Background and objectives: Chest X-ray (CXR) images are commonly used to diagnose respiratory and cardiovascular diseases. However, traditional manual interpretation is often subjective, time-consuming, and prone to errors, leading to inconsistent detection accuracy and poor generalization. In this paper, we present deep learning-based object detection methods for automatically identifying and annotating abnormal regions in CXR images.

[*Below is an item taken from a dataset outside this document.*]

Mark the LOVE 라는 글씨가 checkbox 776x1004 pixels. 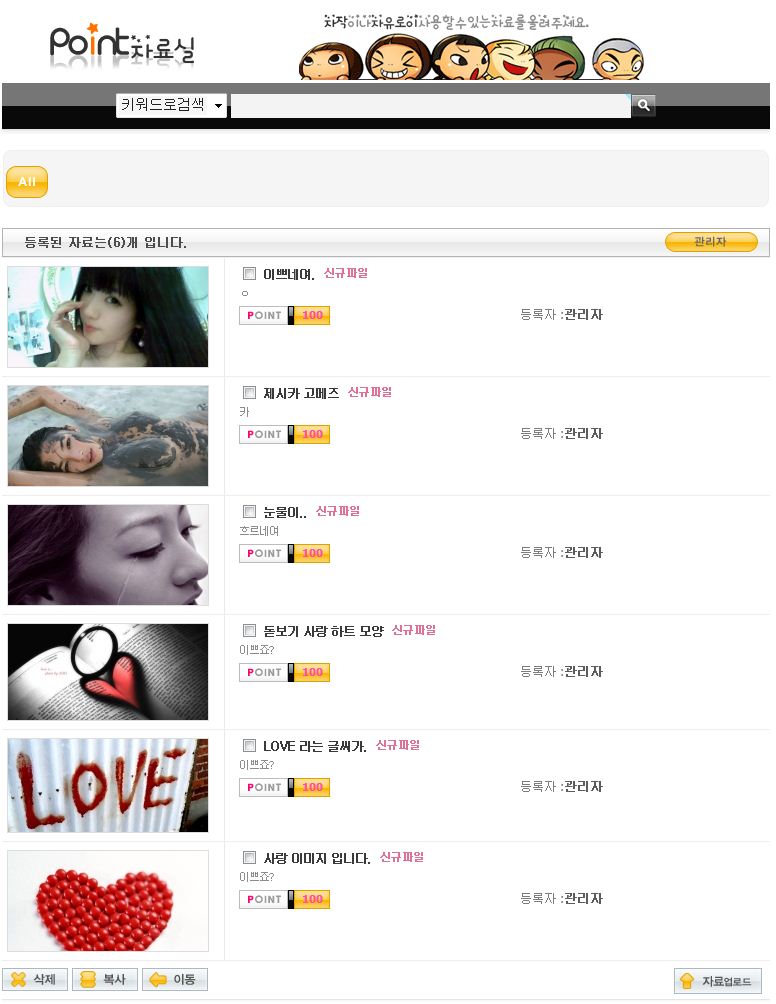click(250, 745)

Methods: We developed and tested our models using disease-labeled CXR images and location-bounding boxes from E-Da Hospital. Given the prevalence of normal images over diseased ones in clinical settings, we created various training datasets and approaches to assess how different proportions of background images impact model performance. To address the issue of limited examples for certain diseases, we also investigated few-shot object detection techniques. We compared convolutional neural networks (CNNs) and Transformer-based models to determine the most effective architecture for medical image analysis.
Results: The findings show that background image proportions greatly influenced model inference. Moreover, schemes incorporating binary classification consistently improved performance, and CNN-based models outperformed Transformer-based models across all scenarios.
Conclusions: We have developed a more efficient and reliable system for the automated detection of disease labels and location bounding boxes in CXR images.
Keywords: chest X-rays; deep learning; few-shot object detection; object detection.